たまに、「出す必要ないだろう。法律で決まってるのかあっ?」と怒り出す方がいらっしゃるのですが…はい、これに関する法令は、次のようなものになります。
健康保険法施行規則
(処方せんの提出)
第五十四条 法第六十三条第三項各号に掲げる薬局(以下「保険薬局等」という。)から薬剤の支給を受けようとする者は、保険医療機関等において、診療に従事する保険医又は医師若しくは歯科医師が交付した処方せんを当該保険薬局等に提出しなければならない。ただし、当該保険薬局等から被保険者証の提出を求められたときは、当該処方せん及び被保険者証を(被保険者が法第七十四条第一項第二号又は第三号の規定の適用を受けるときは、高齢受給者証を添えて)提出しなければならない。
みなさまはお薬をもらったとき、窓口で一部負担金を支払いますね。
この一部負担金は年齢や収入によって違いますが、サラリーマンや自営業者だと3割です。

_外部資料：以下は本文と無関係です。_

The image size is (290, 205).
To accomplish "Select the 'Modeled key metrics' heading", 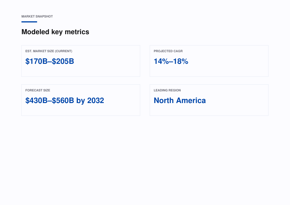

そして残りの7割は、みなさまが日ごろ保険料を支払っている「保険者」(協会けんぽや市区町村など)から支払われます。
保険番号、記号・番号が正しくない場合、この7割分が支払われませんので、後日患者さんにご連絡して、この7割分をいただかなくてはならなくなることもあり、結果的に患者さんにわずらわしい思いをさせてしまうことがあります。

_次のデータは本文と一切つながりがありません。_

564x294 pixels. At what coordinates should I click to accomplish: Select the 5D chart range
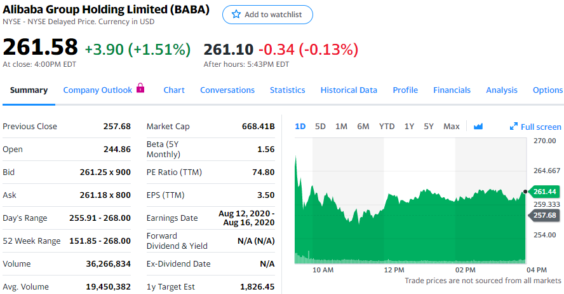click(321, 127)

薬局の受付で「保険証お願いします」と言われるのはこのような理由です。ぜひ、保険証の提示にご協力をお願いいたします。
蛇足ですが、以前、保険証をいれたカバンを置いてほんの少し車から離れた隙に、車上あらしにあってしまったという患者さんがいらっしゃいました。
保険証は身分証になる大事なものですから、車内に置かないよう、お気を付けください。